When a failure occurs, the DBA must ascertain whether recovery is required. It is possible, though not very likely for active databases, that a failure does not impact the integrity of your data. Assuming that recovery is required, the DBA will need to determine what resources (backup copies and log files) are available and how best to perform the needed database recovery. Several questions must be answered to figure out the type and extent of failure. The answers will dictate the steps you take to recover the system.
- What type of failure occurred: media, transaction, or database instance?
- What is the cause of the failure?
- How did the database go down: abort, crash, normal shutdown?
- Did any operating system errors occur?
- Was the server rebooted?
- Are there any errors in the logs: operating system log, alert log, database logs?
- Was a dump produced?
- Were any trace files generated?
- How critical is the lost data?
- Have you attempted any kind of recovery so far? If so, what steps have already been performed?
- What types of backups exist: full, incremental, both?
- What needs to be recovered: the full database, a tablespace, a single table, an index, or combinations thereof?
- Does your backup strategy support the type of recovery required (recover-to-current vs. point-in-time)?
- If you have cold backups, how was the database shut down when the cold backups were taken?
- Are all of the archived database logs available for recovery?
- Do you have a recent logical backup (EXPORT or UNLOAD)?
- What concurrent activities were running when the system crashed?
- Can you bring the DBMS instance up?
- Can you access the database objects?
- What are your system availability requirements?
- How much data must be recovered?
Additionally, DBMS version migration can impact recoverability. Perhaps, you have migrated to a new version of the DBMS since the last backup was taken, which can cause problems. Sometimes DBMS vendors change the format of data files, image copy backup files or log files, rendering any recovery using the old format impossible or problematic. Perhaps, the new version changed the functionality of the RECOVER utility, such that it could not read older backup files. In either case, the DBA is stuck because there is no valid backup that can be used for recovery. For these reasons, be sure to investigate the particulars of backup and recovery for each new DBMS version before migration, and take new image copy backups after migration if the old backups will be unusable.
Of course, these are just some of the questions that the DBA must be prepared to answer to effectively recover database objects. Additionally, the DBA will need to understand all DBMS-specific details—for example, information on the Oracle rollback segments or how to identify a specific log RBA (relative byte address) for DB2 recovery. When using Microsoft SQL Server, the DBA can select from several recovery models to use for database implementations.

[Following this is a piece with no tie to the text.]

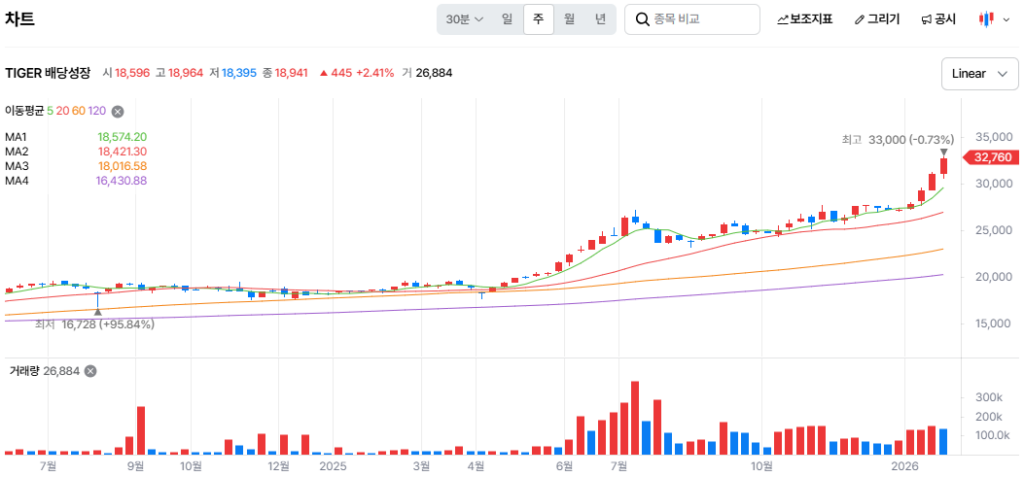Type in the 종목 비교 search field

(x=702, y=19)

General Steps for Database Object Recovery
At a high level, the following steps are common to most database recoveries:
- Identify the failure. The detection of an outage is usually simple: either the database is not responding to the application or the DBMS has displayed some type of error message. Some problems are more insidious, though, such as a corrupt control file. This type of problem take more skill to identify.
- Analyze the situation. The DBA must analyze the error to determine the cause, type, and scope of the failure. Based on the results of this analysis, the DBA will choose a recovery method. This is usually the most time-consuming recovery task.
- Determine what needs to be recovered. The DBA must determine which database objects (and perhaps other components such as logs) are failing and prepare a recovery script that is appropriate for each component. This task can also consume a significant amount of time, especially for larger systems.
- Identify dependencies between the database objects to be recovered. The failure of one database object can impact other database objects (e.g., indexes and referentially related tables). Loss of data or recovery to a prior point-in-time will most likely affect related database objects.
- Locate the required image copy backup(s). The closer the image copy backup is to the recovery point in time, the shorter amount of time it will take to recover. Keep in mind other factors such as the time it takes to find tapes in the library and the possibility of the tape being located at an off-site location.
- Restore the image copy backup(s). Restoration is accomplished using the database recovery utility or file system recovery command of choice
- Roll forward through the database log(s). To recover to current or to a point in time after the image copy backup was taken, the database logs will need to be processed.
At the very basic level, every database recovery will involve most of these seven steps. However, depending on the situation and the type of recovery requested, certain steps might be eliminated or changed significantly.